FACTS: John Colcol was employed as electrician by Scanmar Maritime Services, Inc. He
was enrolled under the government’s Employees’ Compensation Program (ECP). He died
due to an accident while on board the vessel. John was, at the time of his death, childless and
unmarried. Thus, petitioner Bernardina P. Bartolome, John’s biological mother and,
allegedly, sole remaining beneficiary, filed a claim for death benefits.

 SSS denied the claim on the ground that Bernardina was no longer considered as the parent
of John since the latter was legally adopted by Cornelio Colcol. As such, it is Cornelio who
qualifies as John’s primary beneficiary, not petitioner.

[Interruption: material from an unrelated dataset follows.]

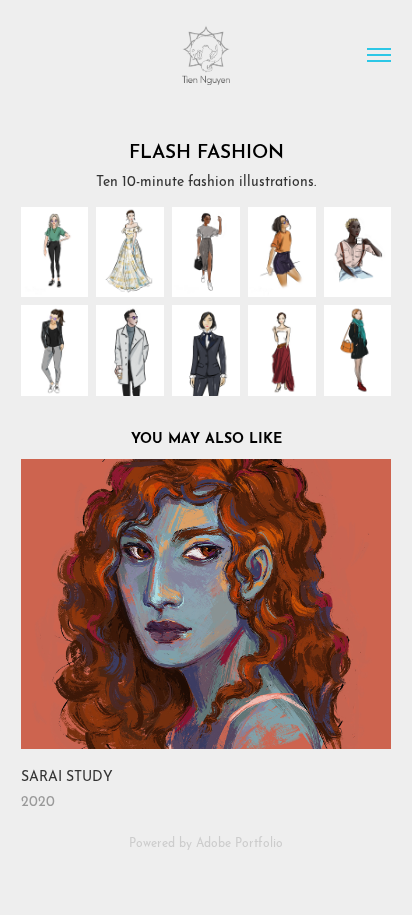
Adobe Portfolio (239, 841)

 According to the records, Cornelio died during John’s minority.

ISSUES: Whether or not the death of the adopter during the adoptee’s minority results to the
restoration of the parental authority to the biological parents of the latter and whether or not
Bernardina is considered as a legal beneficiary of John.

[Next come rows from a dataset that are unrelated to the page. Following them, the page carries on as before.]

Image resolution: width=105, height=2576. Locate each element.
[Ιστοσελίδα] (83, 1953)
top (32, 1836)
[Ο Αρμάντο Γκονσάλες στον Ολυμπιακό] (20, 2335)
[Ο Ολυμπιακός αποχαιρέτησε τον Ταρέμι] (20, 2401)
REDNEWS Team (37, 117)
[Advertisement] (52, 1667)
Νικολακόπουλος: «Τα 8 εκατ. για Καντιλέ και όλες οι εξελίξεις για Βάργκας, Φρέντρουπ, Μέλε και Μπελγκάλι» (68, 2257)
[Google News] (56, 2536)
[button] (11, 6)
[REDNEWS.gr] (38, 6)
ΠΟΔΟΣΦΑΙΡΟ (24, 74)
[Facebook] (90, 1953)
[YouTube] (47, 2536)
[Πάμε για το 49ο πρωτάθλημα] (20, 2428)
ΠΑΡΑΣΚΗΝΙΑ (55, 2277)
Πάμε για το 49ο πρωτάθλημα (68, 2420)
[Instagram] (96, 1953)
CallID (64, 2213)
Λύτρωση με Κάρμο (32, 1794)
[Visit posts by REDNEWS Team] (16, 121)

HELD: The Court ruled that John’s minority at the time of his adopter’s death is a significant
factor in the case at bar. Under such circumstance, parental authority should be deemed to
have reverted in favor of the biological parents. Otherwise, taking into account Our consistent
ruling that adoption is a personal relationship and that there are no collateral relatives by
virtue of adoption, who was then left to care for the minor adopted child if the adopter passed
away?

The Court also applied by analogy,  insofar as the restoration of custody is concerned, the
provisions of law on rescission of adoption wherein if said petition is granted, the parental
authority of the adoptee’s biological parents shall be restored if the adoptee is still a minor or
incapacitated.

The manner herein of terminating the adopter’s parental authority, unlike the grounds for
rescission, justifies the retention of vested rights and obligations between the adopter and
the adoptee, while the consequent restoration of parental authority in favor of the biological
parents, simultaneously, ensures that the adoptee, who is still a minor, is not left to fend for
himself at such a tender age.

From the foregoing, it is apparent that the biological parents retain their rights
of succession tothe estate of their child who was the subject of adoption. While the
benefits arising from the death of an SSS covered employee do not form part of the estate of
the adopted child, the pertinent provision on legal or intestate succession at least reveals
the policy on the rights of the biological parents and those by adoption vis-à-vis the right to
receive benefits from the adopted. In the same way that certain rights still attach by virtue of
the blood relation, so too should certain obligations, which, the Court ruled, include the
exercise of parental authority, in the event of the untimely passing of their minor offspring’s
adoptive parent.

Yes. The Court held that Cornelio’s adoption of John, without more, does not deprive
petitioner of the right to receive the benefits stemming from John’s death as a dependent
parent given Cornelio’s untimely demise during John’s minority. Since the parent by adoption
already died, then the death benefits under the Employees’ Compensation Program shall
accrue solely to herein petitioner, John’s sole remaining beneficiary.